**ITEMS:**
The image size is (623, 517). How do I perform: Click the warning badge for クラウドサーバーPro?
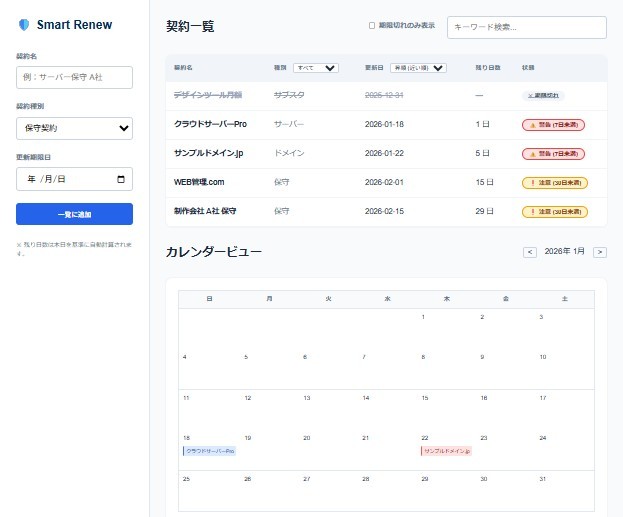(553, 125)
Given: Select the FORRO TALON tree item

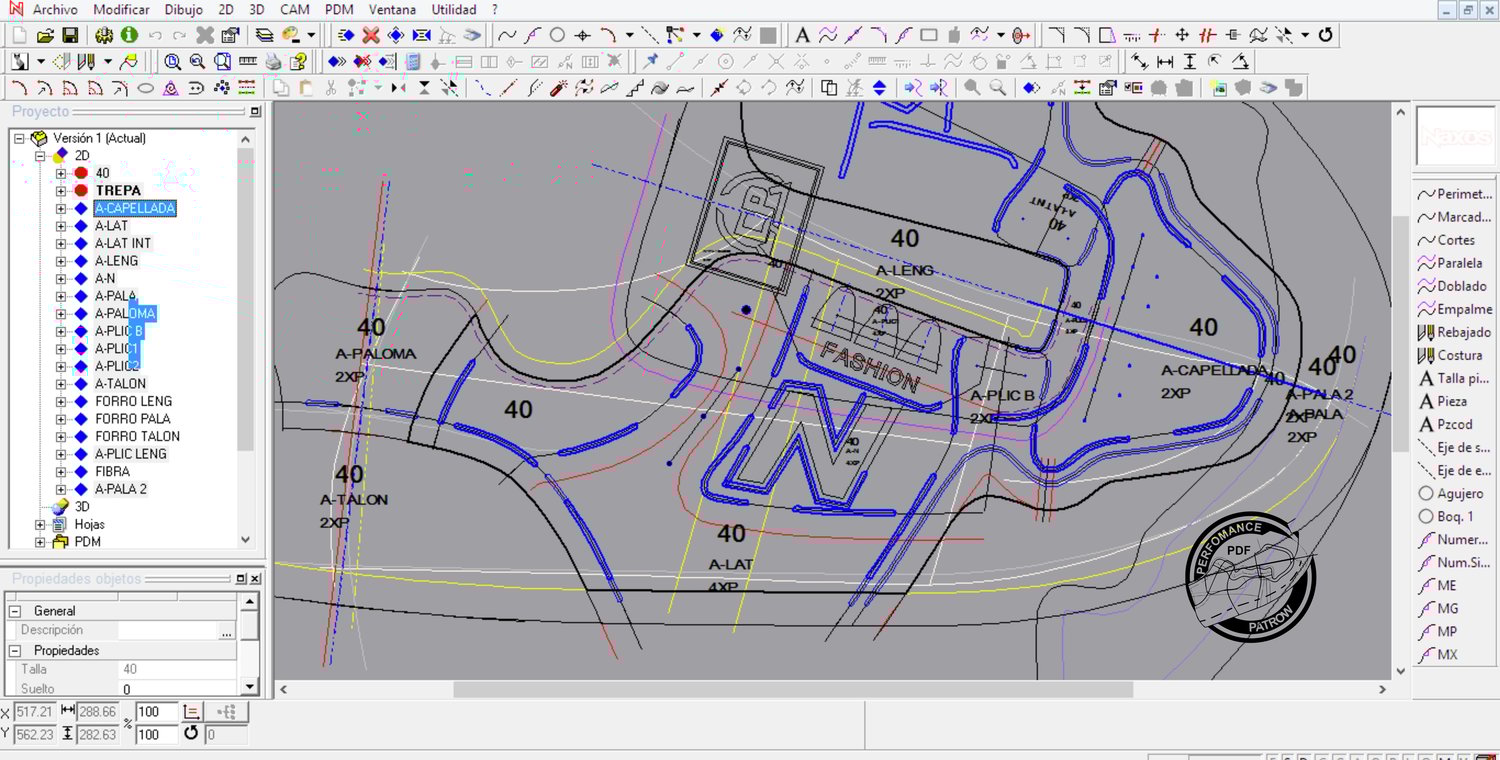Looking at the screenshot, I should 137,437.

---

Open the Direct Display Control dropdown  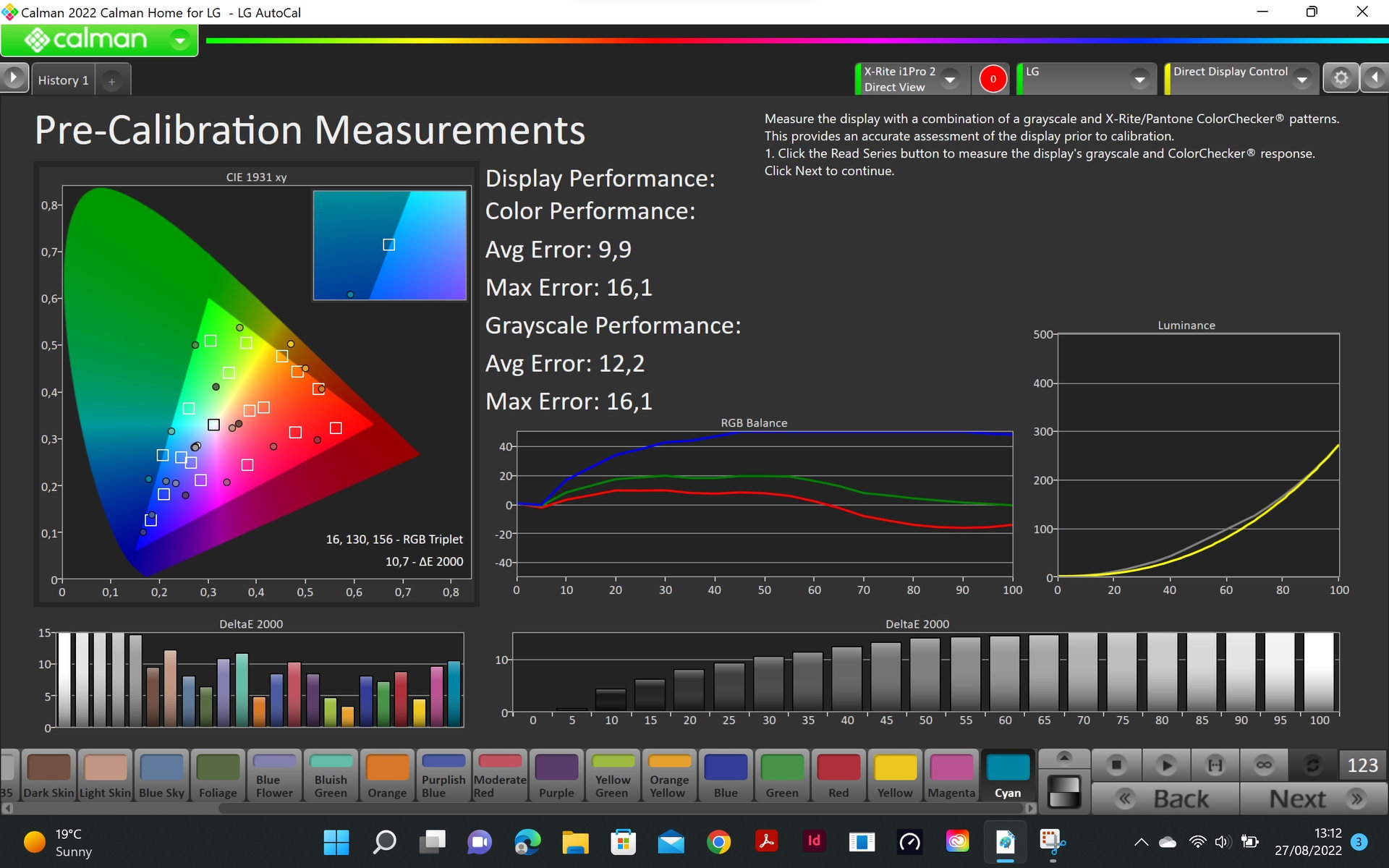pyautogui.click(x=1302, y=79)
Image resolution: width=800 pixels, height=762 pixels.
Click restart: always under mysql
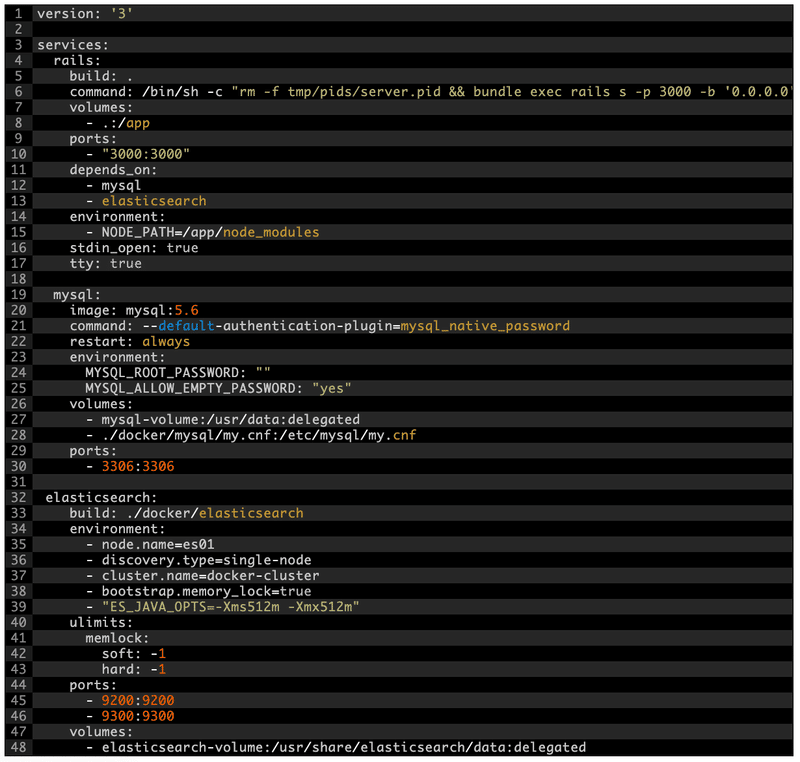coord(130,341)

**REQUIREMENT:** Print the items word for word, starting at the line that contains "The image size" and ending at the line that contains "Looking at the screenshot, I should 137,437.", both included, and leave out the pictures.

**RESPONSE:**
The image size is (623, 517). How do I perform: Click the warning badge for クラウドサーバーPro?
(553, 125)
Given: Select the FORRO TALON tree item

Looking at the screenshot, I should 137,437.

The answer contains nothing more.